Upon graduation, Davies will be working with International Institute for Democracy & Electoral Assistance (IDEA) in Tunis, where she will be assisting in conflict resolution and constitution-building processes in the Middle East and Africa regions.


Daniel Oyolu

Oyolu began working in the Dispute Systems Design Clinic as a 2L, where he was part of a team tasked with providing their client, Judge Jeremy Brown, with an assessment of court interventions and diversion programs that could be implemented in municipal court to halt the school-to-prison pipeline in Daniel’s hometown of Houston. Oyolu helped design a cadre of restorative justice processes available to young people on-site at schools and through court diversions. He also participated in the Cyberlaw Clinic.

Beyond his clinical work, Oyolu was a member and on the board of the Harvard Mediation Program, where he mediated disputes in different courts around the Greater Boston area. He helped immigrants consider various types of immigration relief through community workshops with the HLS Immigration Project, advised Nigerian entrepreneurs with the Harvard Law Entrepreneurship Project, and led Puerto Rico hurricane relief efforts.

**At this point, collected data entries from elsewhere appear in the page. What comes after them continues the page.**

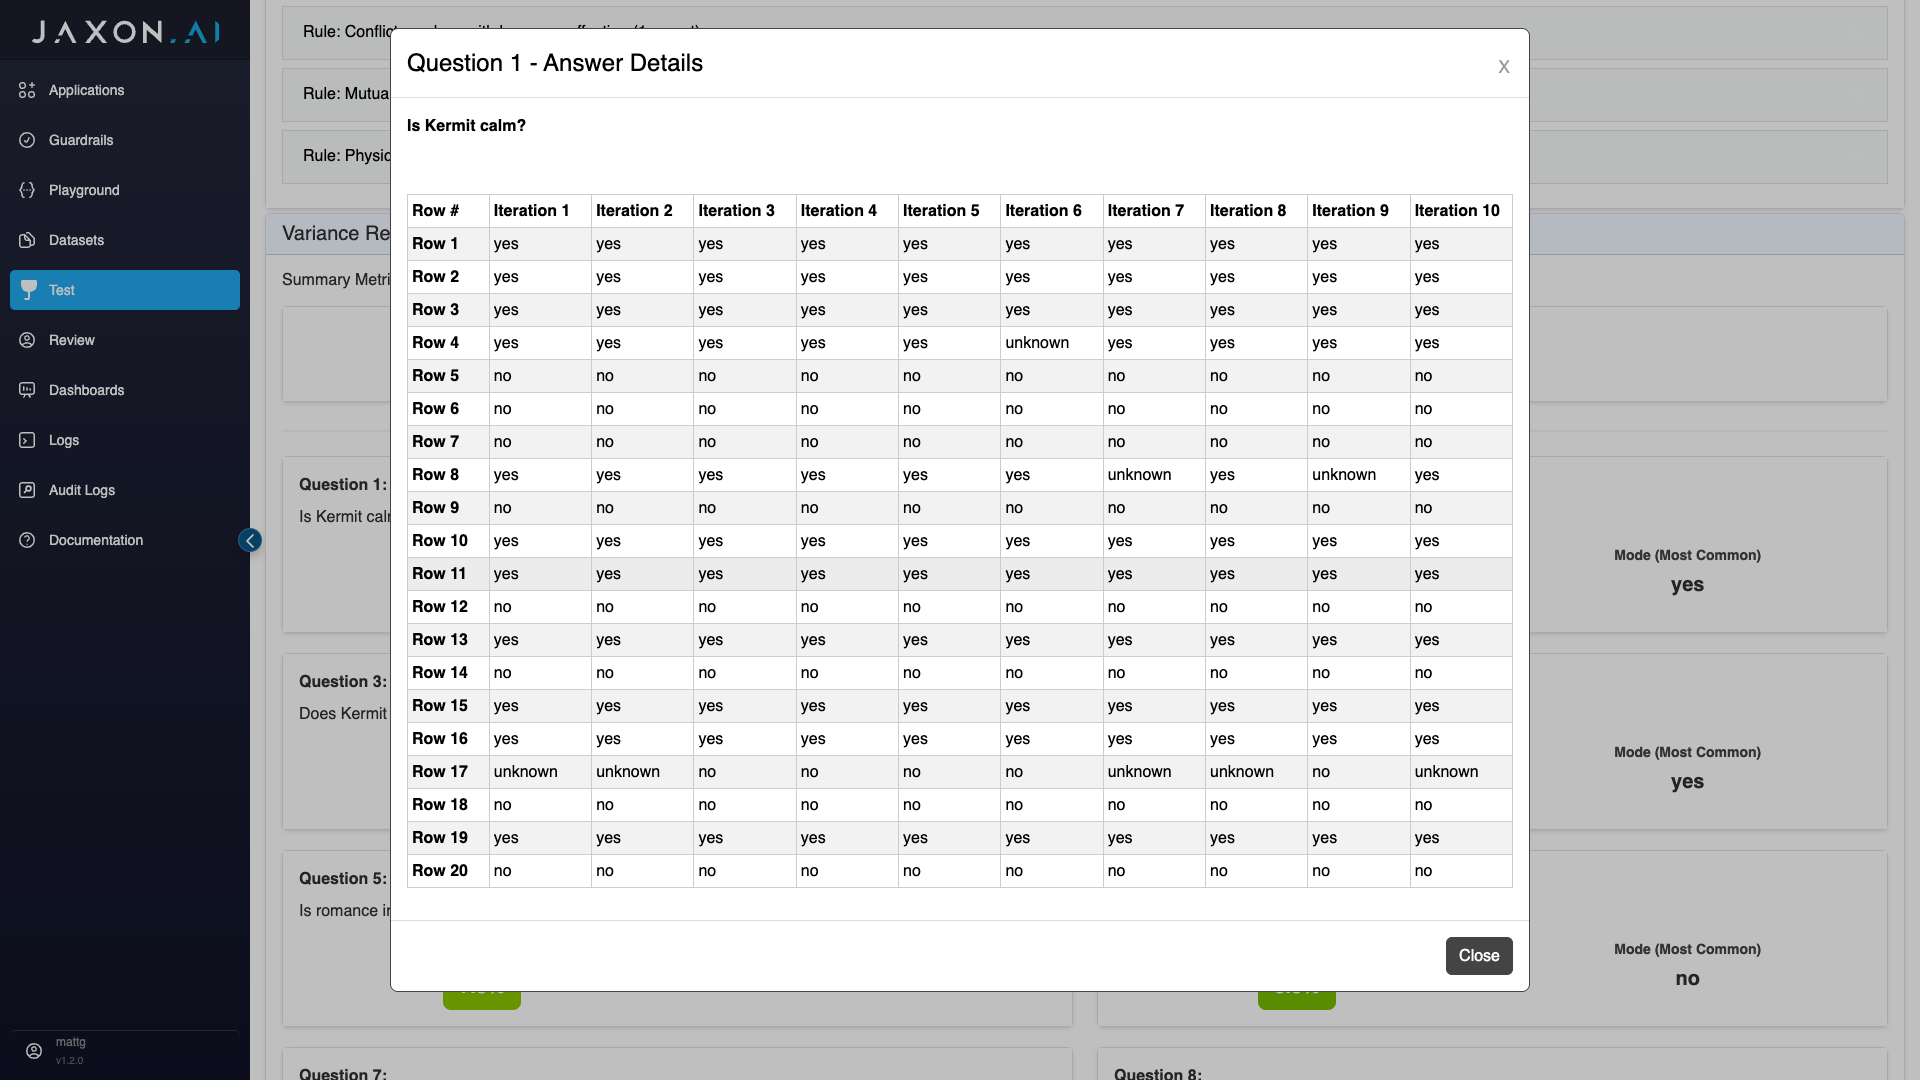
Task: Expand the Question 5 answer card
Action: [x=341, y=878]
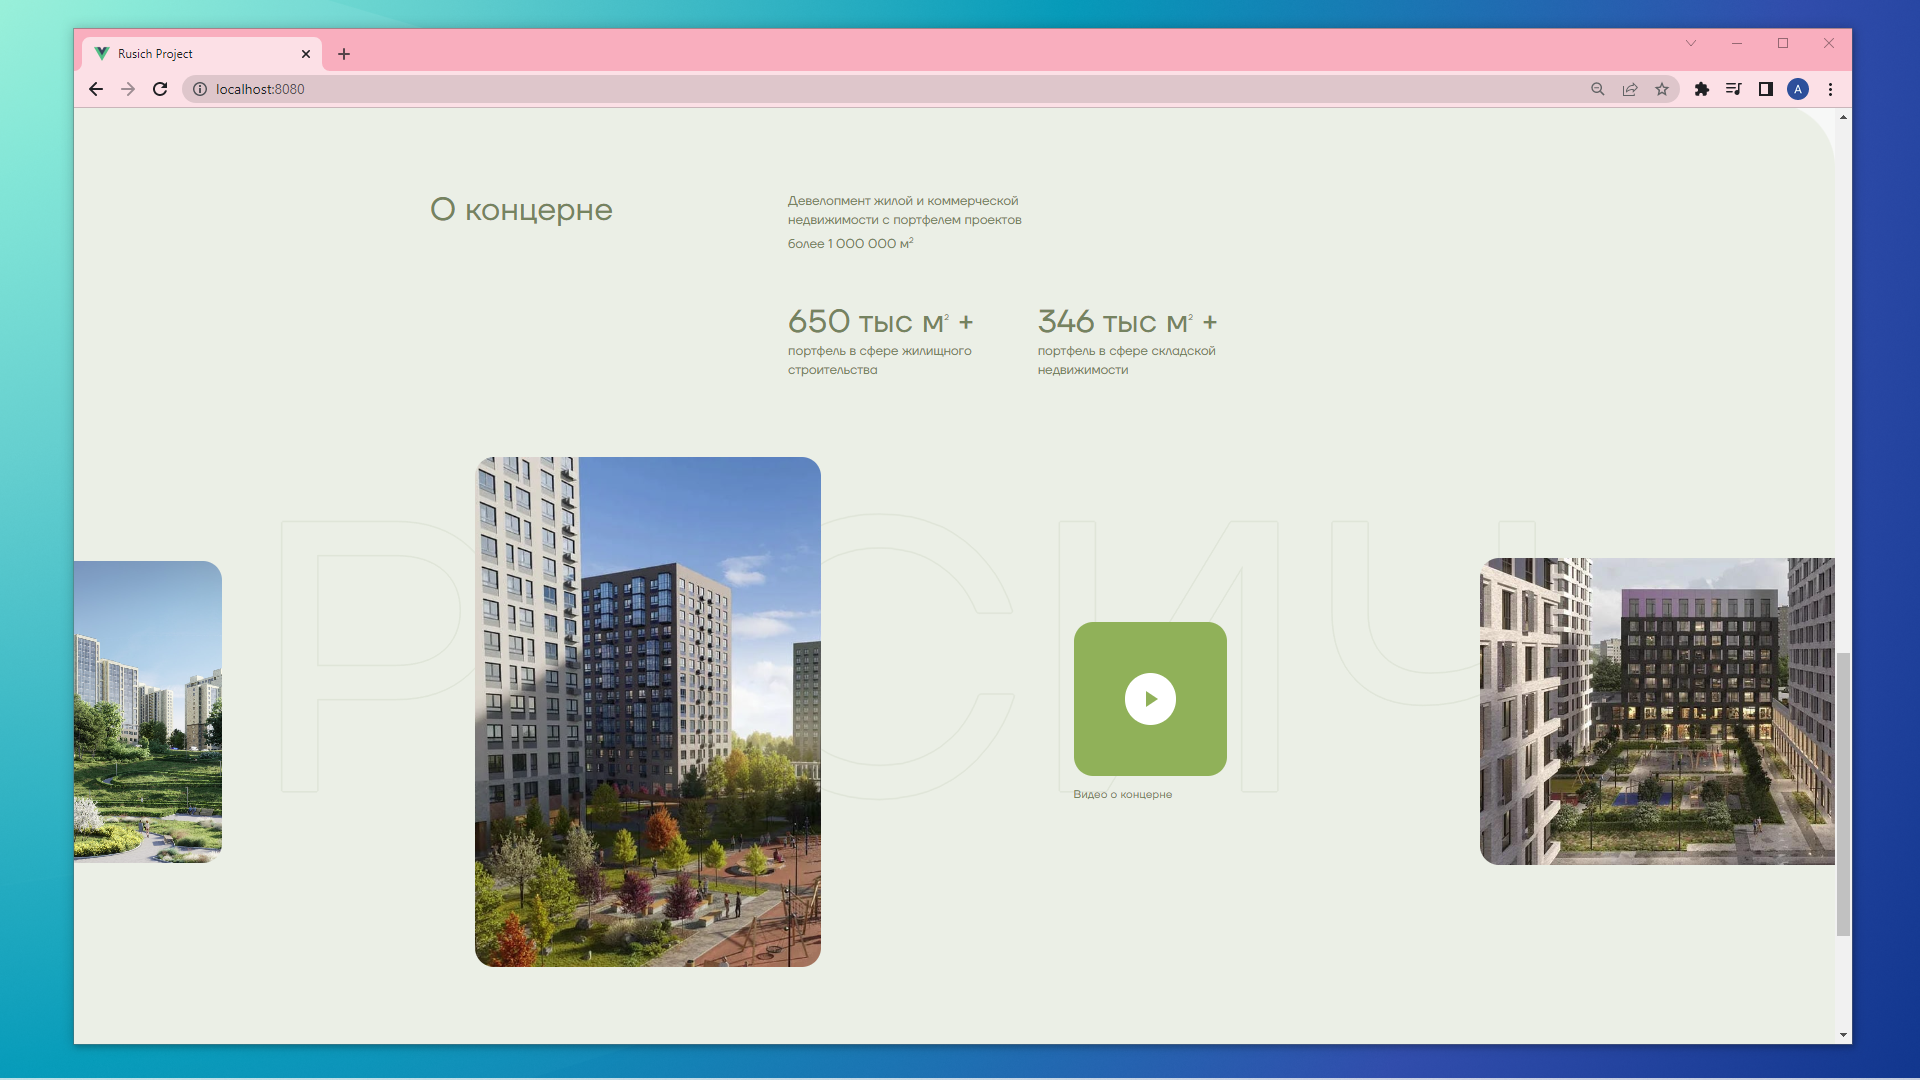Viewport: 1920px width, 1080px height.
Task: Click the tall residential tower image
Action: (647, 711)
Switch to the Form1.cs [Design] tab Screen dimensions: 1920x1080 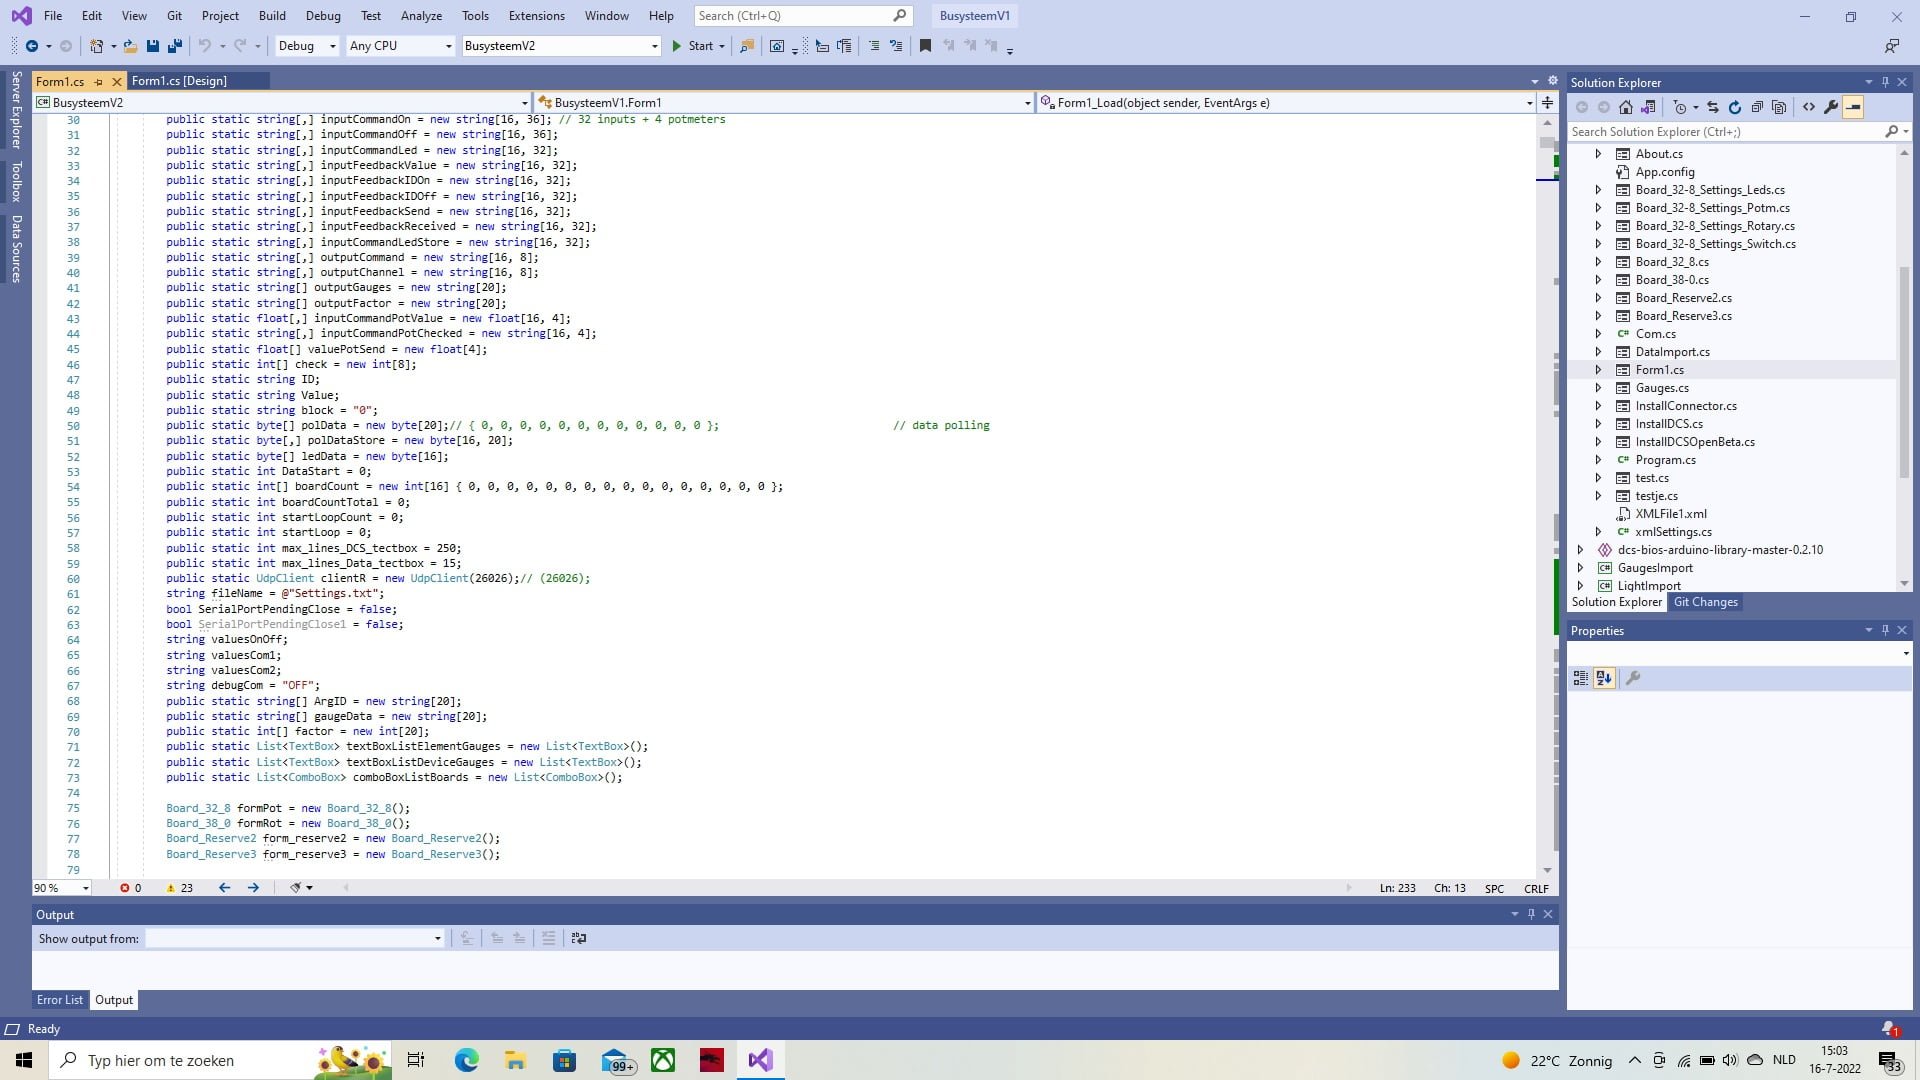click(179, 81)
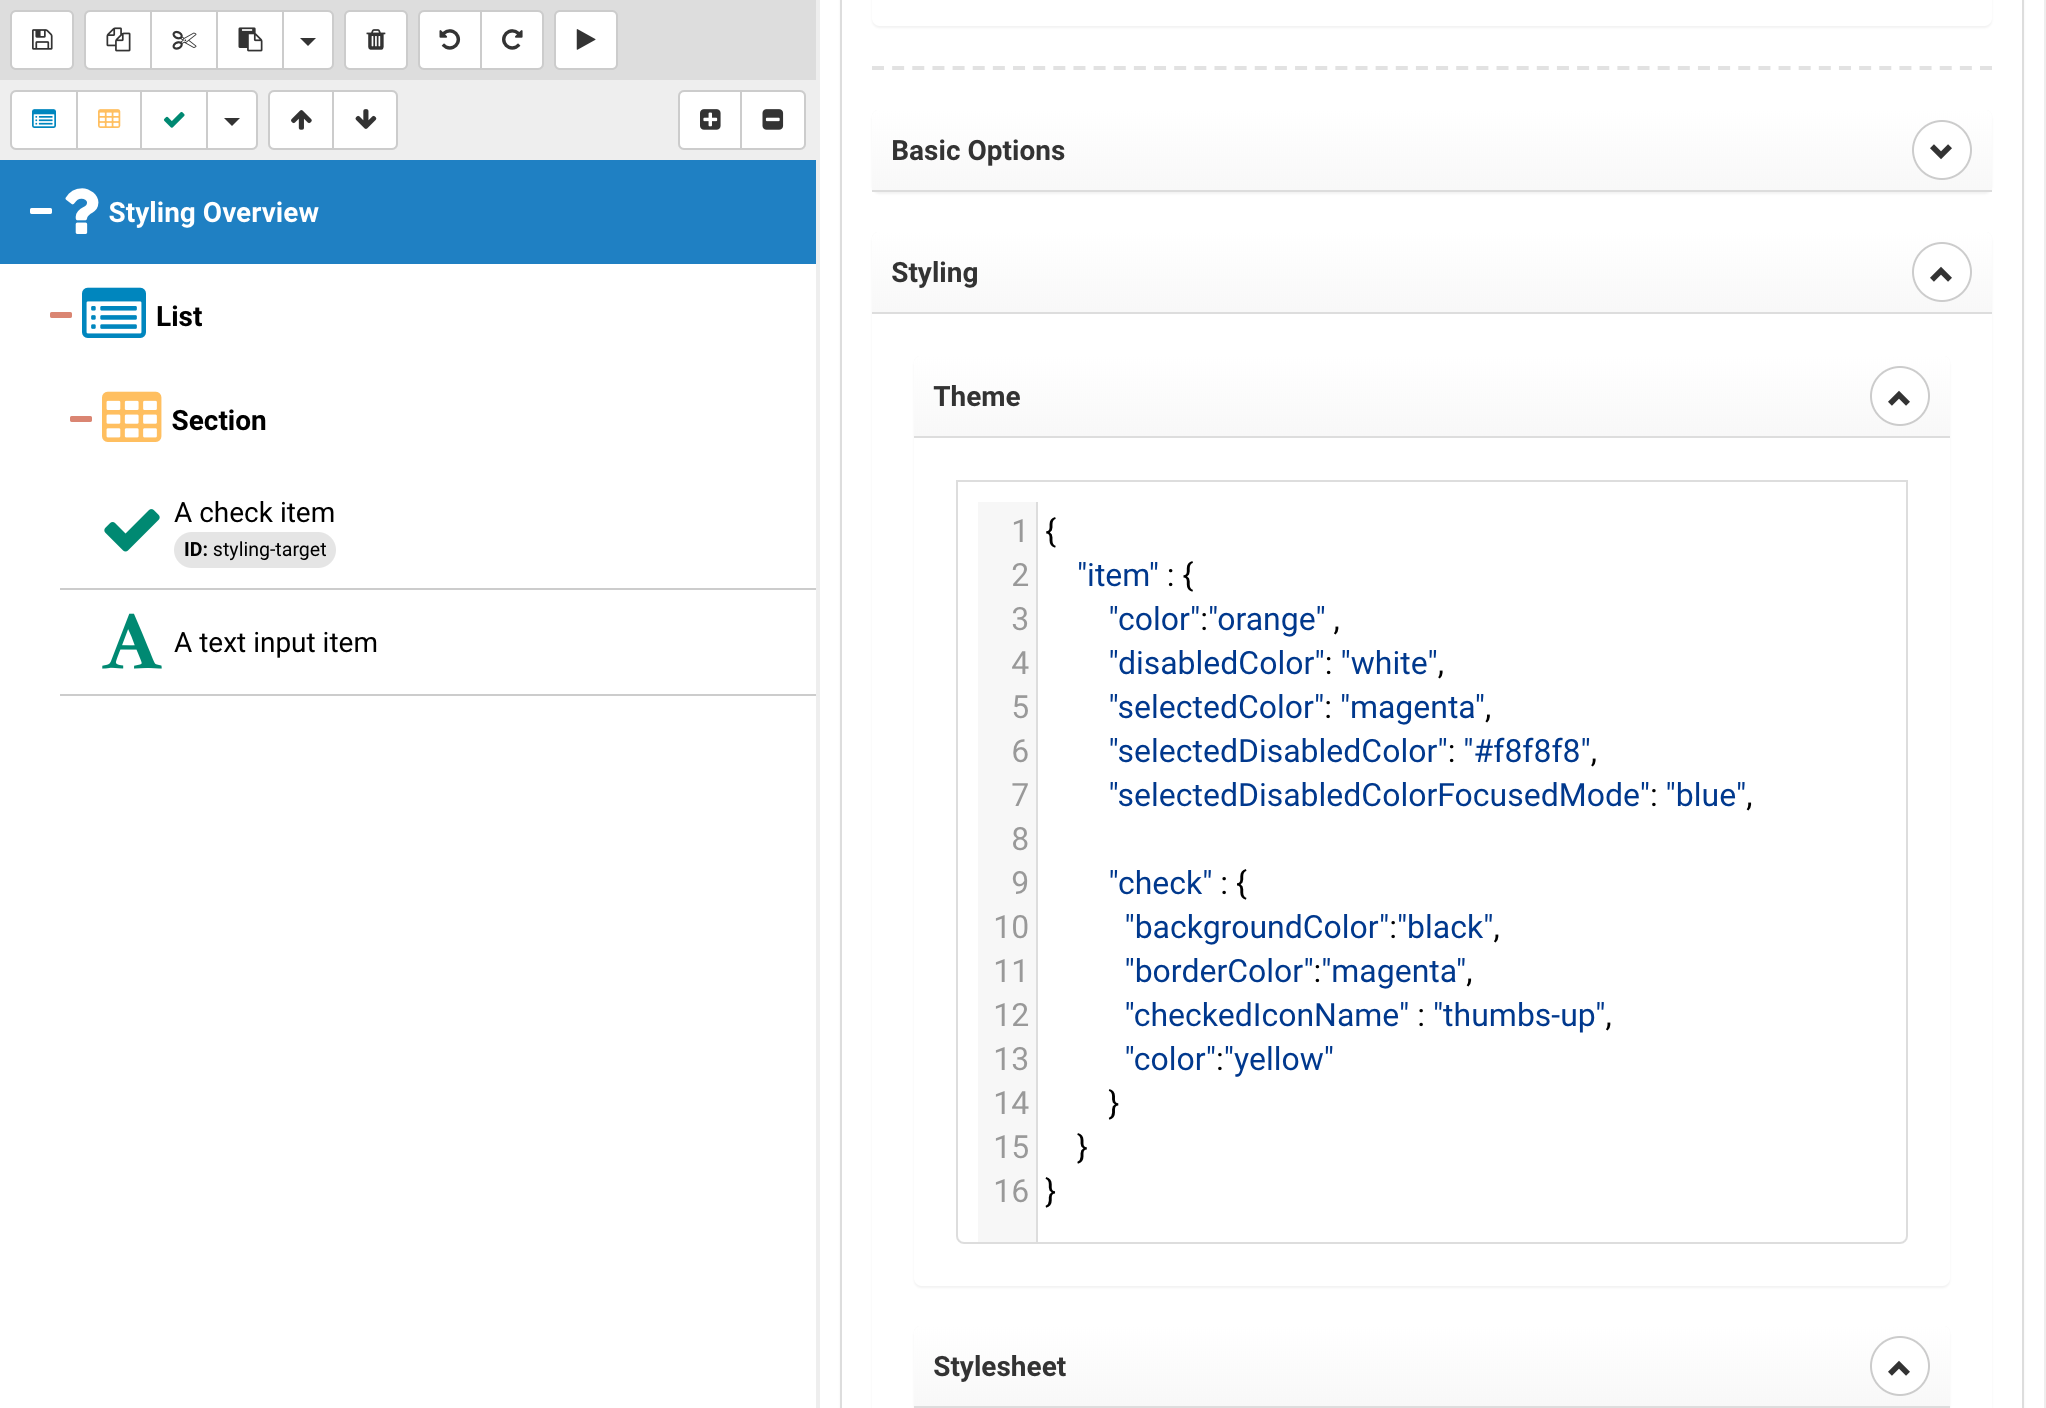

“Clinical and pro bono work have created the spaces for me to make sure I am not just sitting in a classroom, but rather I am learning the skills necessary to be the best advocate possible,” he said.

Oyolu plans on pursuing his interests in emerging markets and dealmaking after graduation, along with supporting entrepreneurs and artists through pro bono work. He will be working in the Latin America practice group at Cleary Gottlieb.